> [SELECTED EXTRACT]
* begin *

VC funds are the most active esports investors
Number of esports investors has grown exponentially over the years
Based on data from various databases (Tracxn, Dealroom and others), we estimate that currently there are about 400 esports institutional investors. We define esports investors as angels, incubators, venture funds, corporate companies and private equity funds that have done at least one investment in an esports company. In terms of the $ value invested in the esports market, venture capital funds are by far the most active investors (56% of total), followed by family offices (17%), strategic/corporate investors (15%) and private equity funds (12%) (Deloitte, 2018).
Majority of the institutional investors (c90%) have invested in only 1–2 gaming companies. Below we provide a list with the top 10 active esports investors based on the amount of capital invested and number of investing rounds (Tracxn, 2020). Most of them are venture capital funds with a few exceptions such as Tencent (strategic/corporate investor) and Raine Group (PE fund). Majority of the most active esports investors are based in the US.
Esports-dedicated venture funds remain a small portion of total investors
Out of the total esports investors, venture capital funds are the most active investors. Yet, there are less than 10 esports dedicated venture capital funds worldwide. The most active ones are BITKRAFT, Play Ventures, Makers Fund, London Venture Partner, Konvoy Ventures, 1 UP Ventures and Dune Ventures. Most of the esports-dedicated funds have been founded in the past 10 years as the esports market matured from a niche to a mainstream sector.

* end *

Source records
* begin *

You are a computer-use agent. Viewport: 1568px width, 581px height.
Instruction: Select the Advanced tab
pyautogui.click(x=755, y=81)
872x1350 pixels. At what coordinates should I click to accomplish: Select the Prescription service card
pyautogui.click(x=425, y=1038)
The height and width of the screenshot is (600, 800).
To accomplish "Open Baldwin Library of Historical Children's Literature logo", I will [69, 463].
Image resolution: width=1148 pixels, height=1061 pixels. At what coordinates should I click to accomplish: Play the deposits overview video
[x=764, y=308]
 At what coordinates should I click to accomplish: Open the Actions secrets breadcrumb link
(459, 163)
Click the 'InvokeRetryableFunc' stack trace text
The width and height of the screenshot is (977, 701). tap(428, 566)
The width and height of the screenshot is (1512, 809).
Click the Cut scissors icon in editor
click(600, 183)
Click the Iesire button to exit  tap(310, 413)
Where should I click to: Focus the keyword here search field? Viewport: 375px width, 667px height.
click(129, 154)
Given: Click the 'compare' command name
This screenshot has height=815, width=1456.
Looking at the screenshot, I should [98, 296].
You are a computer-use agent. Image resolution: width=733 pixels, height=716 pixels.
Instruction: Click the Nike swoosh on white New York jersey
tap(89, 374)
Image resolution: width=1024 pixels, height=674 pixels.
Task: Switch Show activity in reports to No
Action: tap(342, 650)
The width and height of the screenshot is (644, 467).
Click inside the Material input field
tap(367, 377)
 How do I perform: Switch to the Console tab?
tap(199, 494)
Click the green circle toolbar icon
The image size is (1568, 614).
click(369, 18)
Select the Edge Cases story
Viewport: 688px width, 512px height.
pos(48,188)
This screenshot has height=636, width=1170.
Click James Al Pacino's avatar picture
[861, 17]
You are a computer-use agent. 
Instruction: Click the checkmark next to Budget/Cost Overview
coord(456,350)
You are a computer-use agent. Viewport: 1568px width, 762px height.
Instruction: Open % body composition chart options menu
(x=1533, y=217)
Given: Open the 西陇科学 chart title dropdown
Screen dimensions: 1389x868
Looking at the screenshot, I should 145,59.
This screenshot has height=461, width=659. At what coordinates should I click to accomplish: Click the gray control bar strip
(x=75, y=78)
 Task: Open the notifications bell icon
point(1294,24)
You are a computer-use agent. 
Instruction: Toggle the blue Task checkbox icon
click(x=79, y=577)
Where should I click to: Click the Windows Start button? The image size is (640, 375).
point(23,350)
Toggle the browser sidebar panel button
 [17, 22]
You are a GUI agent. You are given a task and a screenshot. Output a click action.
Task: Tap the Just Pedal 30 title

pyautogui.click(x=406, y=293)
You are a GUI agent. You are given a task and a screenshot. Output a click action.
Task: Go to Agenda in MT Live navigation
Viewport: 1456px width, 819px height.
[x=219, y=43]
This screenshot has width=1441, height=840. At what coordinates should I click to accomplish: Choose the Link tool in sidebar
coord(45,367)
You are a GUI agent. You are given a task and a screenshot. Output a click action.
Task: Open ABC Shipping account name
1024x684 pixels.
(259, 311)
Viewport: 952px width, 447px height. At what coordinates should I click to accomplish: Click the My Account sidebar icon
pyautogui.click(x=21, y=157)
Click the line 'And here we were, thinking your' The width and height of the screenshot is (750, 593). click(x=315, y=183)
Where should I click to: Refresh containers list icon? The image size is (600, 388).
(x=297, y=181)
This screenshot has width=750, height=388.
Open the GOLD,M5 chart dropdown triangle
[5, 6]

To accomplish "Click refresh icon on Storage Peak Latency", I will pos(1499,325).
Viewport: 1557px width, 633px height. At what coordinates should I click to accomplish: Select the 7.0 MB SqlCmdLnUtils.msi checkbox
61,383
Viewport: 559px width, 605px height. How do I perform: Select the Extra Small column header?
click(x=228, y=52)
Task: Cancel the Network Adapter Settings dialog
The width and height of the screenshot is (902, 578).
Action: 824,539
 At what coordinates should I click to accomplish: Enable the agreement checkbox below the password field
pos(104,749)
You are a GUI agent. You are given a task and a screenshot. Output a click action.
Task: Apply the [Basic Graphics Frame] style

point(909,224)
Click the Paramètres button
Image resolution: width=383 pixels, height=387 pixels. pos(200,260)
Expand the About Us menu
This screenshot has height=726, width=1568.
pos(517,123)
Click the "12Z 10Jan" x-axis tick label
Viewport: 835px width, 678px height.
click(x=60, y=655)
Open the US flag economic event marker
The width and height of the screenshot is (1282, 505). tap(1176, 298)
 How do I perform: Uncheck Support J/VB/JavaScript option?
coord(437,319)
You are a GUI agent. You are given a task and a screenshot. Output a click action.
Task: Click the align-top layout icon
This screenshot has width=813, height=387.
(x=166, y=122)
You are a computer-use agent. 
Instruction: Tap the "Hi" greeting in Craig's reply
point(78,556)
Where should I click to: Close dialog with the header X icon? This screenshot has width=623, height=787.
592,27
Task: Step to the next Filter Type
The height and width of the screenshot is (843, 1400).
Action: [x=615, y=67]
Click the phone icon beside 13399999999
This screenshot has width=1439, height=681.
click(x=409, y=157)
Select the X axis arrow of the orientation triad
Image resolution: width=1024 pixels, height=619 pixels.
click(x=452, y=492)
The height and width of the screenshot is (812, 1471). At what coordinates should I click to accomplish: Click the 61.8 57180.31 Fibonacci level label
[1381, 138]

* end *

> [TASKS TO COMPLETE]
• 1. Answer these about the esports investors passage:
(a) What share of the total dollar value invested in esports comes from venture capital funds?
(b) Roughly what portion of institutional investors have invested in only 1–2 gaming companies?
(c) How many esports-dedicated venture capital funds are there worldwide?
• 2. Please carry on the esports investors passage from the point where it stops.

> [RESULTS]
• 1.
(a) 56%
(b) About 90%
(c) Fewer than 10

• 2.
BITKRAFT (2015, US) — BITKRAFT is investing in Seed and Series A stage companies. Currently the fund has 42 active investments and 2 exits (Askott Entertainment and The Esports Observer). Some notable investments include VENN, Epic Games, Carbonated, Anzu and others. The portfolio companies are geographically diverse, with a slight focus on US market. The fund does not specialize in a specific esports sub-sector but rather has very diverse investments from game developers (Epic Games, Manticore Games) to broadcasters (VENN), in-game advertising (Anzu), audience monetization (FanAI) and betting (Roundhill Investments).
Play Ventures (2018, Singapore) — Play Ventures is investing in Seed, Series A and Series B stage companies. Although just recently founded, the fund has been very active with investing in c10 companies per year. Currently the fund has invested in about 23 companies as of its Fund I and in addition had made about 17 angel investments, 6 of which have been successfully exited. Some notable investments include Skan, Redhill Games and Reworks. The portfolio companies are geographically diverse, with a slight focus on Finland and UK markets. The fund is mainly focused on investing in game developers, but its portfolio also includes other gaming sub-sectors such as game development tools (Mod.io), programmatic advertising (Dataset) and storytelling application (Unrd).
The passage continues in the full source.